Screening of reference genes for other types of mites.
2. Materials and Methods
2.1. Test Mites and Treatments
There may be differences in the stability of genes under different populations or environmental conditions. So, the specimen, P. alternatus, was obtained from the laboratory population at the Key Laboratory of Ecological Forest Pest Management, Fujian Province University. This mite was first discovered and named by Xu Yun and Zhang Feiping in 2010 in Minhou County, Fujian Province, China. Its adult form attaches to the ventral surface of the adult M. alternatus and spreads, and it has parasitic and lethal effects on the eggs of the M. alternatus [23]. The mite was bred and conserved on the eggs of M. alternatus, reared in the laboratory under a temperature of 26 °C, 90% RH, and total darkness [24]. Samples were collected in 1.5 mL centrifuge tubes across four life stages: 72 h physogastry, viviparous, 5 d viviparous, and phoresy (M. alternatus carried for 15 d). All samples were collected in 3 biological repeats with at least 30 mg per tube (about 1000 mites), after which they were snap-frozen in liquid nitrogen for 15 min and stored in a −80 °C refrigerator.

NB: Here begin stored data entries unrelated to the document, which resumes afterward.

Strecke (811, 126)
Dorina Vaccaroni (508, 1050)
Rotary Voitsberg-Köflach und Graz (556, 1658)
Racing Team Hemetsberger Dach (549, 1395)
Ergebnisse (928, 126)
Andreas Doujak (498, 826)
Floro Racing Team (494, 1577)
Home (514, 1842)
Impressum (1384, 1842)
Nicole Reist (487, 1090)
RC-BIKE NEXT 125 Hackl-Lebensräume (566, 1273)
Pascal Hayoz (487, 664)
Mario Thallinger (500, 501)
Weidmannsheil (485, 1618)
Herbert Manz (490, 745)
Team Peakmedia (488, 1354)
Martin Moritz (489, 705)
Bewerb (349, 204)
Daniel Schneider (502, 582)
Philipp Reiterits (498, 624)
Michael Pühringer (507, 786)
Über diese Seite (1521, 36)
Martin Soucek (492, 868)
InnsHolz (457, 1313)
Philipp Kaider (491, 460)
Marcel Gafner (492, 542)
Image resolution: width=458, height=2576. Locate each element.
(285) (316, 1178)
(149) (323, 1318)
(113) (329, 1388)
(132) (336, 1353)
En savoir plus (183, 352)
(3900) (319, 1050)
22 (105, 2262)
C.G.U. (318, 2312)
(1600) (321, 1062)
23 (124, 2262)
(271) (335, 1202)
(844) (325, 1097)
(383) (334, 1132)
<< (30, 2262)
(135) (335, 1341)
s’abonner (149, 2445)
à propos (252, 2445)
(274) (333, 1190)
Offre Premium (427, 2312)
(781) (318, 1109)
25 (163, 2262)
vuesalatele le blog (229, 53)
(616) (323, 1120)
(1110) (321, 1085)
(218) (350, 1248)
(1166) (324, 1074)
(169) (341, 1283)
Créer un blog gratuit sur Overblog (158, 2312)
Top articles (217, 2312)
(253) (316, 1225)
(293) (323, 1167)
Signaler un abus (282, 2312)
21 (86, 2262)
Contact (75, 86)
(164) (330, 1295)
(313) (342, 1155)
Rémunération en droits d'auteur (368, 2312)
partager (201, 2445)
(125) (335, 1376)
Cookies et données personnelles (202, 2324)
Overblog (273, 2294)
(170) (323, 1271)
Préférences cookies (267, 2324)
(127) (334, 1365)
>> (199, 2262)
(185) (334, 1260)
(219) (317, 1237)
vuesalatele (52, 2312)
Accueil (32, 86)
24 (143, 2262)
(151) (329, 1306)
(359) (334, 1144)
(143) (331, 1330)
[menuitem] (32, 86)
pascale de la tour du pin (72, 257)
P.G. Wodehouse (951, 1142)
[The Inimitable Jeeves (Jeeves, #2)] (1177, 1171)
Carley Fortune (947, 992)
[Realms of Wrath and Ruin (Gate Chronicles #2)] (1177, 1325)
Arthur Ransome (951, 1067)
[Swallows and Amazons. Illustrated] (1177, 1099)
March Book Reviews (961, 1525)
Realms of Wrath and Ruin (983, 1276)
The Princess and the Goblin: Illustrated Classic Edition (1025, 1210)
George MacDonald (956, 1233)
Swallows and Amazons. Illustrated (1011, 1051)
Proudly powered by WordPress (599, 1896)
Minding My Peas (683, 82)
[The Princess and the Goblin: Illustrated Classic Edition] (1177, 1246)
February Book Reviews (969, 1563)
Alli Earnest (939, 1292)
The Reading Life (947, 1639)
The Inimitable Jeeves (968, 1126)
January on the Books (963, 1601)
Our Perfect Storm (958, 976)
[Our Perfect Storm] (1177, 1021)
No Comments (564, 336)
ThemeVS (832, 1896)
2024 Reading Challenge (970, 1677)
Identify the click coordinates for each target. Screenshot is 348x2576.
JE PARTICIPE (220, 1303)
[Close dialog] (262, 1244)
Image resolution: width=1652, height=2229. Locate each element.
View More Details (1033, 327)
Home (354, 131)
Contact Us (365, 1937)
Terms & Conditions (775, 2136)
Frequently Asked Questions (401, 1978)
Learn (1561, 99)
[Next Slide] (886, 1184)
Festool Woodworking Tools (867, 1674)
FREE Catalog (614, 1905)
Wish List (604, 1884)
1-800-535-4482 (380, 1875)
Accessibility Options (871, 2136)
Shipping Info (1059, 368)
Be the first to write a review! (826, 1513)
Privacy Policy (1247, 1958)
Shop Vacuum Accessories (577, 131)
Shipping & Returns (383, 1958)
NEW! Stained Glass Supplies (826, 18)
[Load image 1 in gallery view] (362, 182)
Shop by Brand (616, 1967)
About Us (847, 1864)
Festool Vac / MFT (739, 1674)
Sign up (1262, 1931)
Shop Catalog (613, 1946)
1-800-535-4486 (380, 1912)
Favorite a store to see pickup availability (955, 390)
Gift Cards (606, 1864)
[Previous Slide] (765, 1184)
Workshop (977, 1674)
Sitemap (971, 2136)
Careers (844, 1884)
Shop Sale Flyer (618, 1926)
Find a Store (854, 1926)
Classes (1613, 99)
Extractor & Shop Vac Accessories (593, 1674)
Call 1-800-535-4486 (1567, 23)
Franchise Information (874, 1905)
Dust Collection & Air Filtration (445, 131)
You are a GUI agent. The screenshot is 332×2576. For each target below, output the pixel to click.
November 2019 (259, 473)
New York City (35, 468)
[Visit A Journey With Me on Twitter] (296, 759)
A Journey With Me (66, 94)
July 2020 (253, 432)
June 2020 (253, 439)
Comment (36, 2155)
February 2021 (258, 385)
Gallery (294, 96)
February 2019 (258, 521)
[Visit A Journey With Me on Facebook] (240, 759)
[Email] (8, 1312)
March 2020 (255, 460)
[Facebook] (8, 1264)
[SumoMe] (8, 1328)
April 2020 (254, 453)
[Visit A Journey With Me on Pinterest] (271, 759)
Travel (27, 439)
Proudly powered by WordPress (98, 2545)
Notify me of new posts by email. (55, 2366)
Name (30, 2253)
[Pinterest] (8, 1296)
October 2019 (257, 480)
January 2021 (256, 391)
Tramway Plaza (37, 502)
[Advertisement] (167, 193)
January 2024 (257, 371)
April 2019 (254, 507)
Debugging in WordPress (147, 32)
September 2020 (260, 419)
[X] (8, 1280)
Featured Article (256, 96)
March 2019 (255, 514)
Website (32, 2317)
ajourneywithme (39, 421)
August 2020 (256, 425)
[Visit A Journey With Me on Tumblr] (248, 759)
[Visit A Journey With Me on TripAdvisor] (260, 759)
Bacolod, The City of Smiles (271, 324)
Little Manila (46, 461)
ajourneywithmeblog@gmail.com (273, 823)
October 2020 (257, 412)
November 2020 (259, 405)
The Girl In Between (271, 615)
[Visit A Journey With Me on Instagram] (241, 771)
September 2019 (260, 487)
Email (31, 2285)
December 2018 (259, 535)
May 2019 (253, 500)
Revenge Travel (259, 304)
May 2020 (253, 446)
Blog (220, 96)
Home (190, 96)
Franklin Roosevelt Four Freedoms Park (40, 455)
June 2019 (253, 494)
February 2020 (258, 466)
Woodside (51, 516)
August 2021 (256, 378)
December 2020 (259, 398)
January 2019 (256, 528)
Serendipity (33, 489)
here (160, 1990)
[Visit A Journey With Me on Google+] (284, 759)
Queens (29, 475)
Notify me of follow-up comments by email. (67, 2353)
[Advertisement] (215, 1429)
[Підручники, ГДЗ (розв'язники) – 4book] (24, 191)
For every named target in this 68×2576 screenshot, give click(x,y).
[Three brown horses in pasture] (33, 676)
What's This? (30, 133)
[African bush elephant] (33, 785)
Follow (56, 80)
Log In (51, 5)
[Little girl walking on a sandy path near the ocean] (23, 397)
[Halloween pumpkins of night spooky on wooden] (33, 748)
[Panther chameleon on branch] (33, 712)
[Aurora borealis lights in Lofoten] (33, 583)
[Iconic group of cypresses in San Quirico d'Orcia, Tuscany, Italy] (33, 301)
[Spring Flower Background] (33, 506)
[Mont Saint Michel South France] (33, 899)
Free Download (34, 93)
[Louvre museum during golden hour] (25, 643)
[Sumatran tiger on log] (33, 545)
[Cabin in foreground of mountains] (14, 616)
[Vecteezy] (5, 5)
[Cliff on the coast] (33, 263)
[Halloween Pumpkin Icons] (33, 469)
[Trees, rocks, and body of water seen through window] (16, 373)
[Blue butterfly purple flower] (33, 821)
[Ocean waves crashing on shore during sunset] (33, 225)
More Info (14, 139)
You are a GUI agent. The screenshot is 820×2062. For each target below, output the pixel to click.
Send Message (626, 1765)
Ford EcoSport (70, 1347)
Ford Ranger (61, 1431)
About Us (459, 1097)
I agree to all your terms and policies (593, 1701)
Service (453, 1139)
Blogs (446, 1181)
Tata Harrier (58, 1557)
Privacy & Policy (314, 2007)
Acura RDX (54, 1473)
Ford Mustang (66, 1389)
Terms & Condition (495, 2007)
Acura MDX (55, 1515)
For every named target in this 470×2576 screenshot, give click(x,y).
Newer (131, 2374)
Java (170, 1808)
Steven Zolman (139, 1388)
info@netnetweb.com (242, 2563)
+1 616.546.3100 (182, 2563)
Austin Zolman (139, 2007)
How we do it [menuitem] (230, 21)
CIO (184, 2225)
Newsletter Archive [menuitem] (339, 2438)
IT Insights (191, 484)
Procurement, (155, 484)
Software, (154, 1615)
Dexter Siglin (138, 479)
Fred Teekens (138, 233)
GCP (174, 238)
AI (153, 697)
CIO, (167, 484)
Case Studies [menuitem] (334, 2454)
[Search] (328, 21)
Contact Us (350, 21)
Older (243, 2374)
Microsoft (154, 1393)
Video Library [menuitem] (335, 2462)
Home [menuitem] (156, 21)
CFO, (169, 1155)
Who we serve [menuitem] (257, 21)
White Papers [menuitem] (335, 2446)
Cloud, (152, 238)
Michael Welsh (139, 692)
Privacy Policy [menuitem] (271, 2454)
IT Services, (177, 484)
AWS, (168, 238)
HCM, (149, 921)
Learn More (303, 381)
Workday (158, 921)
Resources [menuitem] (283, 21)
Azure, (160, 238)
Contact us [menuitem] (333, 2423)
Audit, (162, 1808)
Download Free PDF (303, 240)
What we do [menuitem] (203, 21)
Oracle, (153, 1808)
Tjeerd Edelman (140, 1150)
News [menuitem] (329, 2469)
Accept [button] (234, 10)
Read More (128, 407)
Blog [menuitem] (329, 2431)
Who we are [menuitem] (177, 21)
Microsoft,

2.2. Total RNA Isolation and cDNA Synthesis
Total RNA was extracted from the collected mite samples using the HiPure Universal RNA Kit (Guangzhou Magen Biochemical Technology Co., Ltd., Guangzhou, Guangdong, China), following the kit instructions. The quality and concentration of the total RNA were examined using the NanoDropTM One Ultra-Micro Visible Spectrophotometer (Thermo Fisher Scientific Inc., Waltham, MA, USA), and the samples exhibited OD260/OD280 ratios ranging from 1.94 to 2.02. Subsequently, each sample underwent reverse transcription to synthesize the total cDNA, following the instructions for the Hifair® III 1st Strand cDNA Synthesis Kit (Shanghai Yesen Biotechnology Co., Ltd., Shanghai, China). For the reverse transcription process, a 20 μL reaction system was used, comprising 4 × FQ-RT Super Mix.
The volume of total RNA was 5 μL; ddH2O was added to obtain a final volume of 20 μL, and the reverse transcription process was performed at 42 °C for 15 min (reverse transcription reaction) and 95 °C for 3 min (enzyme inactivation process). Total RNA was stored at −80 °C for cDNA synthesis, and total cDNA was stored at −20 °C for RT-qPCR.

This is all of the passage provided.